La tentación de hacer brotar flores de verdad de la canosa barba del anciano fue tan aguda que Fedj se retorció de dolor. Pero ahora las lamentaciones y sacudidas de puño habían cesado, cosa que siempre iba seguida de lloriqueante contrición y humildes disculpas. Fedj se puso tenso: sabía lo que ahora venía.

—Perdóname,
hazrat
Akhran —dijo Jaafar postrándose de rodillas e inclinándose hasta tocar con la nariz el suelo de su tienda—. Es sólo que tu voluntad es muy dura y difícil de entender para nosotros, pobres mortales; y, dado que parece probable que todos perezcamos por el rigor y las dificultades, yo te ruego —añadió, espiando con sus ojillos al djinn desde los pliegues del
haik
— que nos libres de la promesa y nos dejes abandonar este maldito lugar y regresar con nuestros rebaños de las estribaciones…

Fedj sacudió la cabeza.

Los ojillos se tornaron suplicantes.

—Espero tu respuesta con la mayor humildad,
hazrat
Akhran —murmuró Jaafar al suelo de la tienda.

—El dios te ha dado su respuesta —dijo Fedj con un tono obstinado y severo—. Has de permanecer acampado al pie del Tel, en paz con tus primos, hasta que la Rosa del Profeta florezca.

—¡Florecerá sobre nuestras tumbas! —explotó Jaafar dando un puñetazo en el suelo.

—Si así ha de ser, que sea. Alabada sea la sabiduría de Akhran.

—¡Alabada sea la sabiduría de Akhran! —repitió con enojada burla Jaafar e, irguiéndose de un salto sobre sus esmirriadas piernas, se precipitó hacia el djinn—. ¡Quiero oírlo de boca del propio Akhran, y no de uno de sus mensajeros que tiene la barriga llena mientras yo me muero de hambre! ¡Ve a buscar al dios y tráelo hasta mí! ¡Y no vuelvas hasta que así lo hagas!

Con un manso
salaam
, Fedj se despidió. Al menos aquella orden constituía un cambio y le daba al djinn algo que hacer…, más el permiso para ausentarse por un buen tiempo mientras lo hacía. Desde fuera de los chamuscados y ajironados restos de lo que una vez había sido una vivienda espaciosa y confortable, Fedj pudo oír a Jaafar delirando y maldiciendo de un modo que habría hecho enorgullecerse a la fiera de su hija. El djinn lanzó una mirada a través del desierto, hacia el lado opuesto del Tel, donde se erguía la tienda de Majiid al Fakhar, el viejo enemigo de Jaafar. Los costados de la tienda de Jaafar se elevaban y agitaban con la cólera del anciano jefe como un ente que viviera y respirara. En contraste, la tienda de Majiid parecía una cascara seca a la que habían sorbido sus jugos vitales.
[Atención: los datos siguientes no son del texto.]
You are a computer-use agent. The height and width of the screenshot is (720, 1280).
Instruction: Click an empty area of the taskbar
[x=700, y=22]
Fedj se acordó de la vez en que, tan sólo hacía unos meses, había sido el gigantesco Majiid, orgulloso de su pueblo y de su valiente hijo, quien había descargado su rabia atronadora contra las dunas. Ahora, la gente de Majiid se hallaba prisionera en Kich; su aguerrido hijo en el mejor de los casos estaba muerto y, en el peor, vagando furtivamente por el desierto como un miserable cobarde. El gigante era ahora un hombre acabado que rara vez salía de su tienda.
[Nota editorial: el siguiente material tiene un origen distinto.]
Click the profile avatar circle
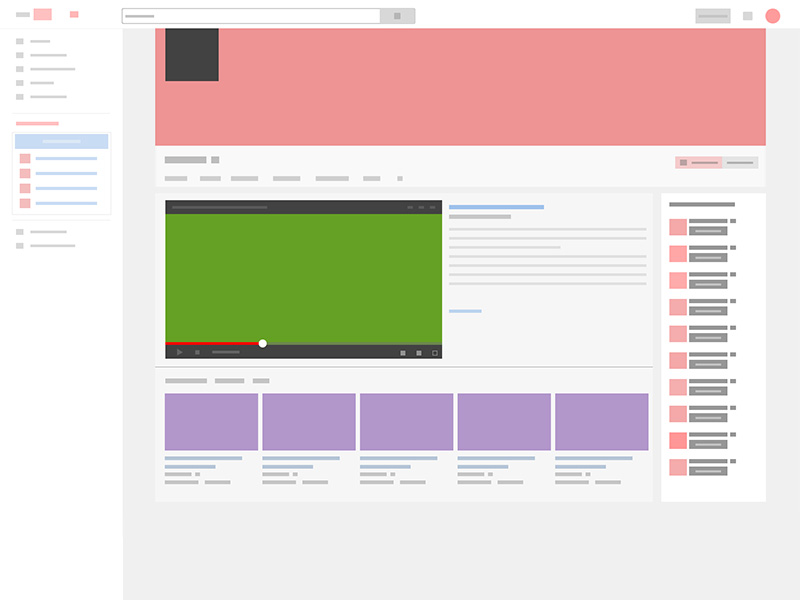This screenshot has height=600, width=800. pyautogui.click(x=770, y=15)
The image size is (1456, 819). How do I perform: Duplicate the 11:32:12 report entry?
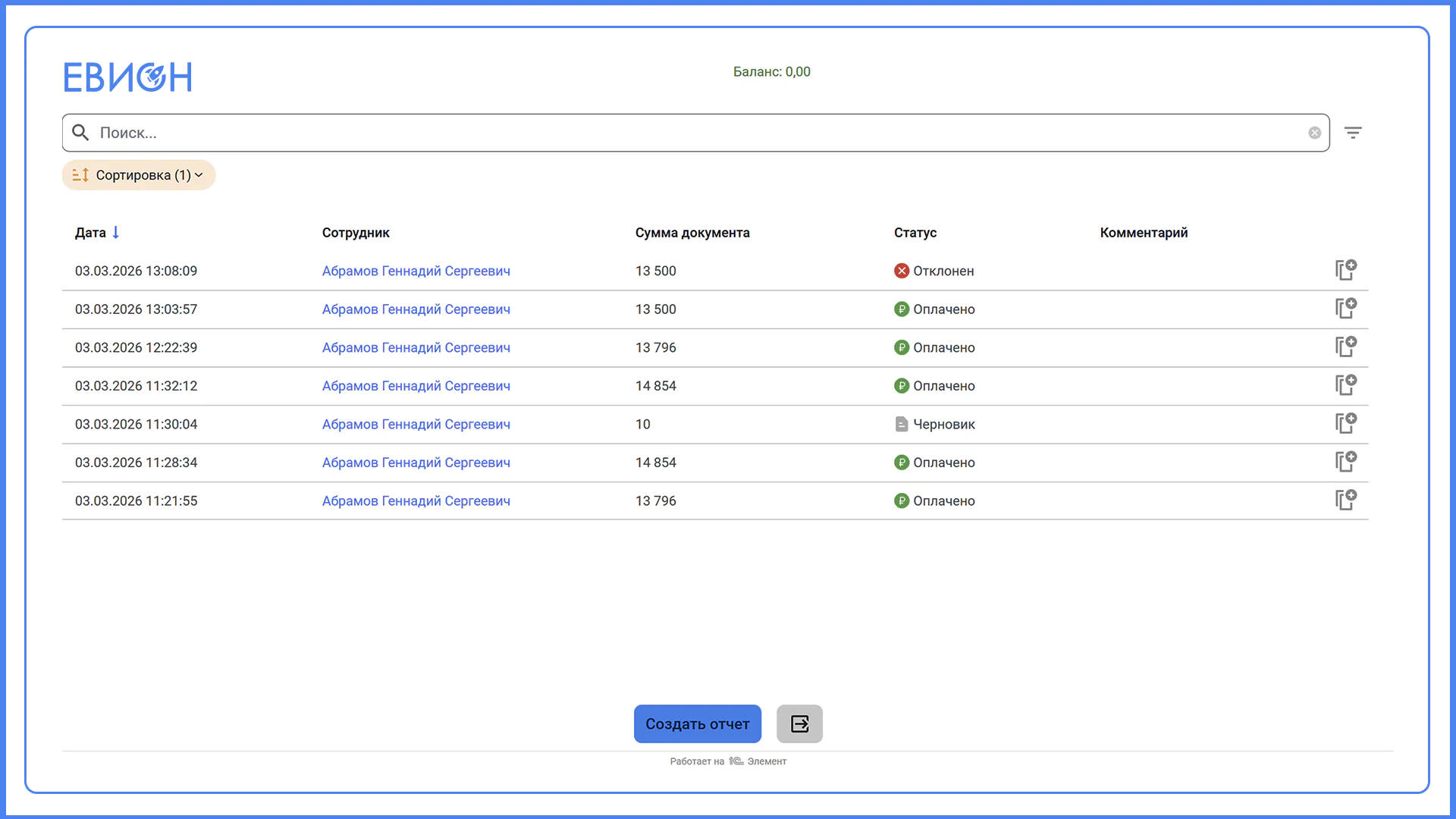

Más de una vez se lamentaba Fedj de haberse dado tanta prisa en comunicar a su amo que había visto a Khardan, el hijo mayor de Majiid y califa de los akares, escabullándose subrepticiamente de la batalla del Tel bajo la seda rosada de un
chador
de mujer. En efecto, si hubiese podido prever el naufragio general de ánimos y de valor que iba a sobrevenir, mucho más desastroso que todo el daño perpetrado por los soldados del amir, el djinn se habría dejado picar la lengua por las hormigas rojas y se la habría tragado antes de hablar.